I caught the MTA Nostalgia Train heading downtown at the West 4th Street station. For the past few years, during the holiday season, the MTA has been running a train composed of old subway cars of models used between the 1930s and 1970s. This year, the Nostalgia Train is running along the F line for several hours each Sunday in December, from Second Avenue to Queens Plaza. Some of the cars are on loan from the New York Transit Museum on Schermerhorn Street in Brooklyn, where they are displayed year-round. Others are kept in storage and sometimes used to train firefighters in dealing with subway fires.
Most of the train was dark green, bolted and boxy in shape. At West 4th I boarded the head car, which on the inside felt like a rolling basement cafe, with red upholstered seats, bare bulb lighting and ceiling fans.
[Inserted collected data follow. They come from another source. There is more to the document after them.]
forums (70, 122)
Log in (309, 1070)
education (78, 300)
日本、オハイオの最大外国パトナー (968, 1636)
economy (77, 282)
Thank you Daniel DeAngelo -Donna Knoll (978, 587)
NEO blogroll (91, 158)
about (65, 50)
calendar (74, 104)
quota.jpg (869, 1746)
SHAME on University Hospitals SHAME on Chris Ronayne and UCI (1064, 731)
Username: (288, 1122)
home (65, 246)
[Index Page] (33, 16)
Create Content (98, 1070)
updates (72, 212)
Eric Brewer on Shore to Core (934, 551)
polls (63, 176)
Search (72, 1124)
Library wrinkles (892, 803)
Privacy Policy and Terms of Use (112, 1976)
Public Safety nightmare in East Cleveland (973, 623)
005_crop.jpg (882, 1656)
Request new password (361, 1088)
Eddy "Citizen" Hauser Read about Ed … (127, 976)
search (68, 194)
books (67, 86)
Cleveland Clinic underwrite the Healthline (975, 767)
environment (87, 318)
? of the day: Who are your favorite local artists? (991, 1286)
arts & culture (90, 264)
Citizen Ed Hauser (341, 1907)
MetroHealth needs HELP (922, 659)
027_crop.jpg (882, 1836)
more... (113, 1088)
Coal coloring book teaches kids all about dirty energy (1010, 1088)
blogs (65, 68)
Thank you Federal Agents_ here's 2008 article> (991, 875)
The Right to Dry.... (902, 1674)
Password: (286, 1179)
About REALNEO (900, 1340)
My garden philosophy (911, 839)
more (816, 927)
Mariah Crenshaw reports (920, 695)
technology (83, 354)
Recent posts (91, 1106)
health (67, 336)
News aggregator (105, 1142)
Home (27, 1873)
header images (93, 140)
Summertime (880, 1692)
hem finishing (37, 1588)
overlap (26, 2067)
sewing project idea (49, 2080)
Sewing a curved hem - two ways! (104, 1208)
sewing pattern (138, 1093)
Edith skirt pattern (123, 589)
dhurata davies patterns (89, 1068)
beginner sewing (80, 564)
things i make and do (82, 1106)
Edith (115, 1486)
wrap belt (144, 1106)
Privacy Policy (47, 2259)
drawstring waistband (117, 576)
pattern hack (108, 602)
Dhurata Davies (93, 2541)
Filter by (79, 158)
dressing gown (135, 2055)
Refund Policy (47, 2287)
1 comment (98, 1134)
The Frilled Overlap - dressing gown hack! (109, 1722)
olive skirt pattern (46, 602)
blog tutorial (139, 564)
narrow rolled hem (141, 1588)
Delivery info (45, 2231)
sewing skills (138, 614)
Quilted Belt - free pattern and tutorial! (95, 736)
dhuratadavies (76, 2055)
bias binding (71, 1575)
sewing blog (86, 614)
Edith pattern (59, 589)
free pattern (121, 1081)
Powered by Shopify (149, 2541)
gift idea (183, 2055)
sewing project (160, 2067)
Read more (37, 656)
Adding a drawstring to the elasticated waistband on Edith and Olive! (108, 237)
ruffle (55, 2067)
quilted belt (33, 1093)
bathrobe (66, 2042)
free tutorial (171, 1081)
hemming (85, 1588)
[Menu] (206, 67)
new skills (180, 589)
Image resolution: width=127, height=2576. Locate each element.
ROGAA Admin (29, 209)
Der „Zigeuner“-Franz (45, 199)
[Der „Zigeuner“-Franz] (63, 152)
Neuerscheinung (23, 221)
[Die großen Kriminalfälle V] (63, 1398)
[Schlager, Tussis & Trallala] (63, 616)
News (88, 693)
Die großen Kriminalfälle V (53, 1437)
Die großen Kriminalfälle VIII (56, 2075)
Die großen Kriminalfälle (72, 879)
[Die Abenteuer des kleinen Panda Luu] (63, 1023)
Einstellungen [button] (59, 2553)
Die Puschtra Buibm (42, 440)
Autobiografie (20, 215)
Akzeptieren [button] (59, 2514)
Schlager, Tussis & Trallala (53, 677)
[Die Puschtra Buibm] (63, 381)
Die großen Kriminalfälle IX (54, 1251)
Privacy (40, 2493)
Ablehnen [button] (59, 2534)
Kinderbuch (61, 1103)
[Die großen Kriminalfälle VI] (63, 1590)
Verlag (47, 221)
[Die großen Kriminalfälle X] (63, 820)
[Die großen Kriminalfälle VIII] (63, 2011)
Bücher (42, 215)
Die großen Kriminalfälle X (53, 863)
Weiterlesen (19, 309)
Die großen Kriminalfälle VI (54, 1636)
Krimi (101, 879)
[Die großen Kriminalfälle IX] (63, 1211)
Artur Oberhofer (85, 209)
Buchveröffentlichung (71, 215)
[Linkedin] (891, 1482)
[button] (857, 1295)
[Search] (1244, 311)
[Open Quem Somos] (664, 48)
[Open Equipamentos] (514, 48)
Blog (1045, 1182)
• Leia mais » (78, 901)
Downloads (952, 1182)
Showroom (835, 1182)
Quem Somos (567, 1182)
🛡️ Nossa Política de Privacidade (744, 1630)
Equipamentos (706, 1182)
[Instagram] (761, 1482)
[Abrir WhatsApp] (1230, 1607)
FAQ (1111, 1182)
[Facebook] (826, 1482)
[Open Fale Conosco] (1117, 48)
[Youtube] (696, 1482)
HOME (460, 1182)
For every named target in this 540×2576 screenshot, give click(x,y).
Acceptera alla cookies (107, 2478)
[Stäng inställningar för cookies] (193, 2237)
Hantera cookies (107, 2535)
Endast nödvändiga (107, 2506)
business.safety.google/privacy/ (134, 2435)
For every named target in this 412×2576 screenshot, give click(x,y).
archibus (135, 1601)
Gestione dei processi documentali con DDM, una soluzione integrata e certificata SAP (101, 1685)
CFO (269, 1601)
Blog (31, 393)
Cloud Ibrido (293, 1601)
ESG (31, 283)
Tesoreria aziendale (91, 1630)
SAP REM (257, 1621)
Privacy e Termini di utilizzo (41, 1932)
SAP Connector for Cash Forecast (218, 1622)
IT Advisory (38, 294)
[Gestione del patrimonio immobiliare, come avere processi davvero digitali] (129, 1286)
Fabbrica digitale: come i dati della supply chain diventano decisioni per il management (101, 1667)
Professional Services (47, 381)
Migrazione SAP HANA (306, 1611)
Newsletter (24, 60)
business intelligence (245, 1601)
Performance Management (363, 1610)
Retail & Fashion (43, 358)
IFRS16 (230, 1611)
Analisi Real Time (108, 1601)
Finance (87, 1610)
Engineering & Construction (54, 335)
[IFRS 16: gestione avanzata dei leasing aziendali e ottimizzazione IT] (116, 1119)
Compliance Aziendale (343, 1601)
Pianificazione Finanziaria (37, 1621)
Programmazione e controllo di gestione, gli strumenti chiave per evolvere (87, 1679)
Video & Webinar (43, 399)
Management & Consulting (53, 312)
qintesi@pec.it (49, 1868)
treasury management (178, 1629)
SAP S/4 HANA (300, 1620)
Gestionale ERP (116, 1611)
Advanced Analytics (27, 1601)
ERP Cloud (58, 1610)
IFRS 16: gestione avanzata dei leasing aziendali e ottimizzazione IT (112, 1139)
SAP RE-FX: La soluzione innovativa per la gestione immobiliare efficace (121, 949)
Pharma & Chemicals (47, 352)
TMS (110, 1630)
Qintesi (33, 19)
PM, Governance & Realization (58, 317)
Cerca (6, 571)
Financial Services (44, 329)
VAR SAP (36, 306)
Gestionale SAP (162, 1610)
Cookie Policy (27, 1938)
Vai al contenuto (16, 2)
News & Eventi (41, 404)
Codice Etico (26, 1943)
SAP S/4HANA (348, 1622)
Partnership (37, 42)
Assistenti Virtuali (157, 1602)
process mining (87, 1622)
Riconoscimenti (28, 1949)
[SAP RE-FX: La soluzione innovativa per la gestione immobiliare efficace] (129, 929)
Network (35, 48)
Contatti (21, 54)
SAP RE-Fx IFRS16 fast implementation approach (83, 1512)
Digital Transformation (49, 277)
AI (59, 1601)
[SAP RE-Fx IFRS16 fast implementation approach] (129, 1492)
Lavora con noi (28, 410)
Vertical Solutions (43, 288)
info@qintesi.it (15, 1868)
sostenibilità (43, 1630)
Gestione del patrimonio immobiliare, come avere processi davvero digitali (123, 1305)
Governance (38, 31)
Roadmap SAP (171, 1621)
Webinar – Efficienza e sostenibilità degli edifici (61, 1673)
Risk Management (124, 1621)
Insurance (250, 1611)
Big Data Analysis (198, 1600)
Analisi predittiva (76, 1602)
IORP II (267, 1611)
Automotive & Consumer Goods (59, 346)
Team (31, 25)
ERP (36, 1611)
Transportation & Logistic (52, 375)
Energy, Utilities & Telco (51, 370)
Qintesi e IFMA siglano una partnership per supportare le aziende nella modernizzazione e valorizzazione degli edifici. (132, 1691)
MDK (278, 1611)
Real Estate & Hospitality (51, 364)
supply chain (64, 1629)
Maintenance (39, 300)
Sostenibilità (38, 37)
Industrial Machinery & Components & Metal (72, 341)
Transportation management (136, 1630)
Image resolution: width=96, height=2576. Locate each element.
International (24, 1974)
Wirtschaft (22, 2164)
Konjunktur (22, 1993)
A burnt motor smell hung in the air. The lights periodically cut off for a few seconds at a time, which was still common on the subway cars I remember riding in the 1980s.
At Second Avenue the train sat for around 15 minutes. Standing on the platform, I struck up a conversation with a gray-bearded man wearing a puffy down coat, who told me he had helped refurbish some of the cars. He showed me car No. 1575, a conspicuously silver car in the middle of the train. This car, he told me, was an old R7 model that the MTA had turned into a prototype for the R10, which seems to have been a kind of missing link in the evolution of New York City subway cars. It had old-fashioned wicker-looking green and yellow seats, but a bright blue floor with yellow trim that seemed to prefigure the 1970s. The lighting was fluorescent, which the subway refurbisher told me was a first when the R10 cars were built in the years after World War II. The fans were not ceiling fans, but more like upside-down table fans, hanging in pairs from the ceiling. Some cars of this model were apparently still being used in the 80s; I remember riding on a car that looked like one sometime around 1987 or 1988.
The doors between the cars were kept open. During the return trip uptown, I walked through the cars back toward the front. Many of the other passengers had clearly come to see the Nostalgia Train and navigated the straps and poles with cameras and video recorders. But a lot of passengers, particularly at the high-traffic stops at 34th Street and 42nd Street, seemed surprised and got on hesitantly. People looked up at the vintage ads on the walls, hawking Imperial Whiskey, Burma Shave and Rockaways' Playland at 98th Street and Rockaway Beach.
Because it was the last trip of the day, the train's uptown termination point was 47th - 50th Streets, Rockefeller Center. The passengers waited on the platform and applauded as the train disappeared down the tunnel, surprisingly fast and loud.
After the train had gone, I stood talking to a man in a baggy brown jacket who said he had been riding it back and forth all day. He had written down the numbers of the cars on a piece of notebook paper. While we were standing on the platform a modern F train, sleek and silver with red LCD lettering, hissed smoothly into the station on the uptown side. The man I was talking to walked up to the motorman's window in the first car and turned his head to look at the signal board up near the ceiling. He told the motorman the train in the tunnel up ahead was the Nostalgia Train.
"I understand," said the motorman. "But who are you?"
"Train buff," the man said, shrugging.